Although I hold no instructions on behalf of Colonel Olcott, and am innocent of any desire unjustly to pillory M. Solovyoff, I feel constrained to mention that I have never before met with a case of paralysis of the motor oculi adduced as evidence of moral turpitude!
V. THE MAHATMA MORYA
During the second half of this eventful summer, Madame Blavatsky having gone to London, we find M. Solovyoff “flooded with... rarities, curiosities, and unexpected finds” in mystic literature, from the bookshops of the Quartier Latin and the stalls on the Quai-de-Louvre.
He read Isis Unveiled, and considered it to be a huge sack, into which the writings of Eliphas Lévi, SaintIves, Franck, and others had been thrown haphazard. Then, apparently as a relief from overwork, “on a hot August day, the 24th, new style,” he left Paris to join Madame in Elberfeld, whence she had proceeded from London.
At Brussels he broke his journey, and met Miss A., a proselyte of the new theosophy. From this hour to that of their arrival at Elberfeld, they were subjected to certain manifestations which at the time neither seem to have doubted to proceed from some source controlled by Madame. M. Solovyoff’s sleep was disturbed, and at about eight o’clock on the following morning he received a note from Miss A. saying that she, too, had passed a sleepless night; “a sort of invisible struggle had been going on about her... and all her keys were lost.”
“Send for a locksmith,” suggested M. Solovyoff.
“I have sent.”
In due
course the locksmith appeared, and opened the lady’s portmanteau. “In the portmanteau was a bunch of keys, and on the bunch the key of the portmanteau itself!”
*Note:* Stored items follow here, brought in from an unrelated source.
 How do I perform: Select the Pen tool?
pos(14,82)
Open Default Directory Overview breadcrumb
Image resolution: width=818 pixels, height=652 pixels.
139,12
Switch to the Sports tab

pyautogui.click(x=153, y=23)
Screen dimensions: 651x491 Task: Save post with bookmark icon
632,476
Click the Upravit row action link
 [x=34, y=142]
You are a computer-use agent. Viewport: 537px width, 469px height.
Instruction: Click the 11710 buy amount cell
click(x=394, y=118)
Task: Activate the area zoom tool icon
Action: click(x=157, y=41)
Having decided to catch the one o’clock train, M. Solovyoff “suddenly began to feel an unusual weakness, and a desire to sleep.... I begged Miss A. to excuse me,” he writes, “went to my own room, and threw myself on the bed. However, I did not fall asleep, but lay with my eyes closed — and there before me, one after the other, passed, quite clear and distinct, various landscapes which I did not know.
This was so new to me, and so beautiful, that I lay without stirring, for fear of interrupting and spoiling the vision. At last all became misty, little by little, then grew confused, and I saw no more.”
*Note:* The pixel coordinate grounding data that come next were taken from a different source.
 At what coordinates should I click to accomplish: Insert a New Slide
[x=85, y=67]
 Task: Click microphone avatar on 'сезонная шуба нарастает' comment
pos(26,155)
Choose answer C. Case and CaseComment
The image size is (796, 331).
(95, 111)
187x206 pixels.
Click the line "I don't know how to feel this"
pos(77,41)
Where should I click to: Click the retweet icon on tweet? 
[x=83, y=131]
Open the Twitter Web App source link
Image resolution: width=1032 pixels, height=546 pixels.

He opened his eyes. The sensation of weakness, together with the desire for sleep, had passed; and, returning to Miss A., he described in detail, with all the accompanying circumstances, his vision or series of visions.
They proceeded to the station and took their seats in a coupe of the train. The journey had but just commenced when the lady, looking out of the window, exclaimed:
“See! Here is one of your landscapes!”
“The effect,” says the writer, “was almost painful. There could be no doubt about it, just as I could not doubt that this was the first time I had ever travelled by this line or been in this region. Until it grew dark, I continued to gaze in reality upon all that I had seen... as I lay on the bed with my eyes closed.”